Après Nissan, Renault pourrait-il bientôt prendre les rênes de General Motors, le premier constructeur mondial d'automobiles? C'est en tout cas les vœux de l'un des principaux actionnaires du géant de Detroit. Renault ne dit pas non.

«Nous croyons que la participation dans une alliance ou partenariat global avec Renault et Nissan pourrait permettre à General Motors de réaliser des synergies substantielles et des réductions de coûts. Cela bénéficierait nettement à la société et à la valeur actionnariale.» Dans une lettre adressée au directeur général de General Motors, Rick Wagoner, et remise au gendarme des Bourses américaines (SEC), la société financière Tracinda exhorte General Motors à se rapprocher de son homologue franco-nippon. Renault est le premier actionnaire de Nissan avec 44% du capital.

Tracinda est dirigée par Kirk Kerkorian, le milliardaire californien qui détient 10% de General Motors et entend faire pression sur sa direction pour sortir le groupe de l'ornière.

Dans sa missive, Tracinda dit avoir la sensation que Renault et Nissan sont «réceptifs» à l'idée de se rapprocher de General Motors et d'en détenir une part «minoritaire» mais «significative». L'action General Motors a bondi de 10,2% à l'ouverture du marché à New York.

General Motors, toutefois, affirme n'avoir «reçu aucune offre ni proposition de Renault/Nissan concernant le fait de participer à une alliance», comme le suggèrent des documents déposés officiellement vendredi par l'actionnaire Tracinda au gendarme de la Bourse américaine (SEC), a indiqué General Motos dans un communiqué, selon l'AFP. «La requête de Tracinda va être prise en considération par le conseil d'administration de General Motors. A ce stade, nous n'avons pas de commentaires supplémentaires à faire», a ajouté le constructeur américain.

10 milliards de pertes

De son côté, Renault, qui pèse 24 milliards d'euros en Bourse, presque le double de General Motors, se dit prêt à «étudier» une alliance en jugeant nécessaire que la direction générale de l'américain et son conseil d'administration «apportent leur plein soutien à ce projet».
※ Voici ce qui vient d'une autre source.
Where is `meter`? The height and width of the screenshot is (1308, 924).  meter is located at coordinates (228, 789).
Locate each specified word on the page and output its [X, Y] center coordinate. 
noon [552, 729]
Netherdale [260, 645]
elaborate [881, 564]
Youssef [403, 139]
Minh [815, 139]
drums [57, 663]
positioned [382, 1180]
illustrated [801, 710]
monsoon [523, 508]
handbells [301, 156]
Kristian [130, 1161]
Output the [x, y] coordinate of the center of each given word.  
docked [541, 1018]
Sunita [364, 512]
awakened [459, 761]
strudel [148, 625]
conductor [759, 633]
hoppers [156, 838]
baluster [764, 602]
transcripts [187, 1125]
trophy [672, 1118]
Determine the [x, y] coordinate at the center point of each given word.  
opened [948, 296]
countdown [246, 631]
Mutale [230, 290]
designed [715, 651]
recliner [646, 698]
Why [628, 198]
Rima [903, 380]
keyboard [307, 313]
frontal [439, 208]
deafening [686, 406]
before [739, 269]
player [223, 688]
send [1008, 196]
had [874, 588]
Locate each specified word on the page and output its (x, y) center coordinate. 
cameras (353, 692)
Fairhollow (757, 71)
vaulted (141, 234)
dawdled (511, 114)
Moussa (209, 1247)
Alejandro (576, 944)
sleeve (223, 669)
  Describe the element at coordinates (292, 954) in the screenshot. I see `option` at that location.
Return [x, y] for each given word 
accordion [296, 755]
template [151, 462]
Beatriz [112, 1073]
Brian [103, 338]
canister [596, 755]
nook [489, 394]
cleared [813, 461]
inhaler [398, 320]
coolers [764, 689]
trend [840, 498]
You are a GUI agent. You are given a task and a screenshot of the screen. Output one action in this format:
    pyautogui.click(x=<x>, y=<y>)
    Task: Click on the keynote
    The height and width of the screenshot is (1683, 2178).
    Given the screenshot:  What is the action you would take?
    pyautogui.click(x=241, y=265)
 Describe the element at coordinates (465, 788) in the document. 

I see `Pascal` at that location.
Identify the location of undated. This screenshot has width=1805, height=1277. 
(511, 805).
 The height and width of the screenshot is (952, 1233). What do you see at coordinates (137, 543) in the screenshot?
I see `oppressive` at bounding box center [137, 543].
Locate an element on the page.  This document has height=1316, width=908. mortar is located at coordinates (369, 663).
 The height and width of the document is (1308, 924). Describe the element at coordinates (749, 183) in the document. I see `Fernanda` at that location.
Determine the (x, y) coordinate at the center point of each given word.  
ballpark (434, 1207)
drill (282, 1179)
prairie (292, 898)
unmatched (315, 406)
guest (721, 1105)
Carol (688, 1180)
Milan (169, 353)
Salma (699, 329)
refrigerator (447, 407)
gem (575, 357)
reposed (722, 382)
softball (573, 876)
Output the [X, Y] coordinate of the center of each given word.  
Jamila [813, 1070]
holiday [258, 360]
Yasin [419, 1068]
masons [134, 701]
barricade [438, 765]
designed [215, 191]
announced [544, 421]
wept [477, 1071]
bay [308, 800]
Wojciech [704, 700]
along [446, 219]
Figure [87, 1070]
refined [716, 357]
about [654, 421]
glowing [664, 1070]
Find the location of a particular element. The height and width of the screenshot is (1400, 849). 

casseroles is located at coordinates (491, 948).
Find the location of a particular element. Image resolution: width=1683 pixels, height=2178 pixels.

En octobre, Renault avait formellement démenti des informations du magazine français Challenges, selon lesquelles Carlos Ghosn, le patron de Renault, étudierait une alliance avec l'un des géants américains GM ou Ford via un échange d'actions.

General Motors a essuyé une perte de 10,6 milliards de dollars en 2005. L'entreprise, qui continue de perdre des parts de marché aux Etats-Unis, est pénalisée par le coût élevé de sa main-d'œuvre et d'importants engagements vis-à-vis de ses anciens salariés partis à la retraite. Le créneau des gros véhicules à quatre roues motrices sur lequel il dégage ses meilleures marges souffre du prix élevé des carburants. L'entreprise a pris des mesures drastiques pour se redresser, en particulier la suppression de 30000 postes de travail et la fermeture de 12 usines.